Le bref adressé en février 1791 par Pie VI au cardinal de Brienne, archevêque jureur de Sens, témoigne de l’importance accordée à ce problème fondamental : à Brienne, pourtant archevêque régulièrement institué de Sens, le pape reproche principalement non d’avoir adhéré à une « Révolution anti-Dieu et anti-Roi », comme le lui reprocherait le Petit Eudiste, mais d’une part d’avoir consenti à la destruction de son chapitre et donc de la juridiction que celui-ci tenait directement de l’Eglise romaine, et d’autre part d’avoir accepté la réforme de la carte ecclésiastique, ce qui le conduit à exercer illégitimement sa juridiction sur des paroisses d’un autre diocèse, où il se conduit donc en intrus (3). 

Le clergé constitutionnel est donc intrus ou du moins en communion avec des intrus, il prétend exercer une juridiction qu’il ne possède pas. On peut lire à cet égard l’énumération par le chapitre cathédral de Saint-Brieuc des maux qui résulteront de la nouvelle organisation ecclésiastique :
Ouverture du schisme ; évêques intrus ; tous leurs actes de juridiction frappés de nullité ; toute juridiction épiscopale, le siège vacant, suspendue par la dispersion des capitulants ou usurpée par des individus sans titres et sans droits ; ministres institués ou approuvés dans ces sortes de circonstances, tous sans mission et sans pouvoirs ; absolutions nulles ; sacrements abandonnés ou profanés ; danger pour le salut des fidèles etc. (4).
C’est bien sur l’usurpation des juridictions épiscopale et capitulaire qu’insistent les chanoines. La conséquence en est que les constitutionnels exercent le ministère « sans mission et sans pouvoirs » et ne peuvent absoudre validement faute d’approbation par l’évêque légitime. Il n’est sans doute pas sans intérêt de noter que la question des mariages ne tarde pas à se poser : les mariages célébrés devant le clergé constitutionnel sont souvent jugés nuls par le clergé réfractaire pour défaut de forme canonique. 

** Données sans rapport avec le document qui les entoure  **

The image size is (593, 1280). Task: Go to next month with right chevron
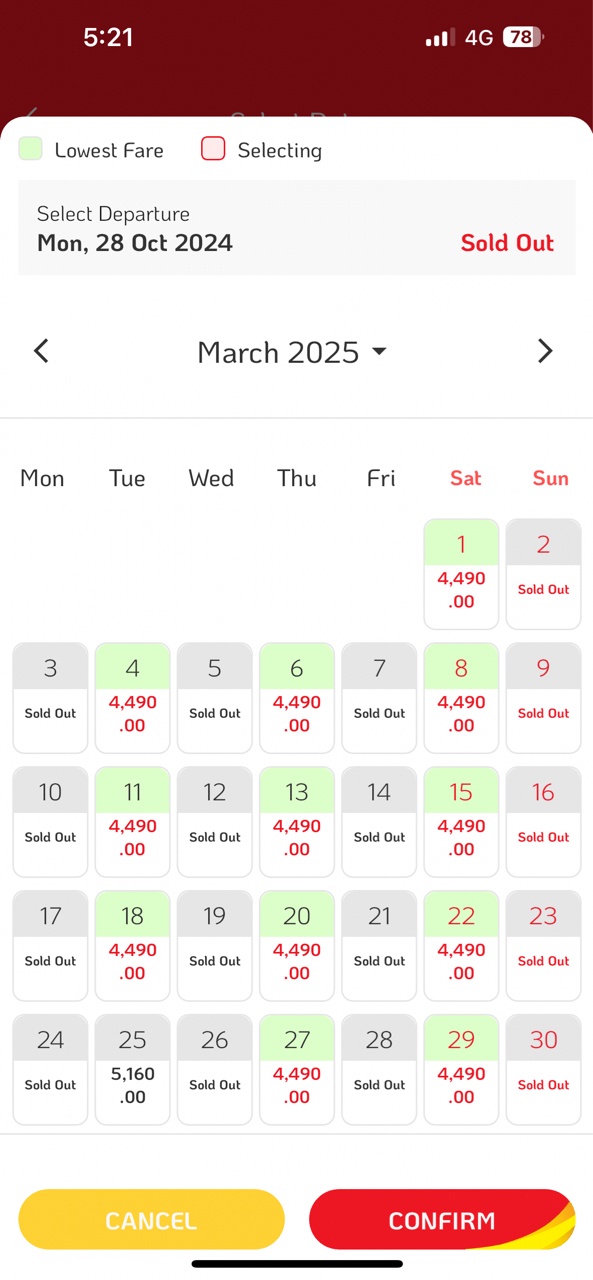point(545,351)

On le voit, plusieurs comparaisons pourraient être faites avec les questions qui agitent le monde traditionaliste d’aujourd’hui. Mais alors que les traditionalistes, particulièrement ceux qui adoptent les positions les plus dures, se voient volontiers en héritiers et continuateurs des réfractaires d’hier, les questions se posent en réalité à front renversé. S’il existe aujourd’hui un clergé exerçant le ministère « sans titres et sans droits », ce n’est pas le clergé diocésain ni le clergé Ecclesia Dei. L’absurdité historique du jugement assimilant les prêtres des instituts Ecclesia Dei ou les « ralliéristes » de la FSSPX aux prêtres jureurs (6), devient ici particulièrement criante. Quels que soient les reproches que l’on peut faire à ces instituts, on doit reconnaître, à moins de considérer le pape et les évêques comme des intrus, ce qui n’était certainement pas la pensée de Mgr Lefebvre, qu’une telle assimilation ne tient pas : on pourrait presque s’étonner qu’elle n’ait jamais été retournée à ceux qui y recourent le plus facilement, et, il faut le dire, avec le plus de légèreté. 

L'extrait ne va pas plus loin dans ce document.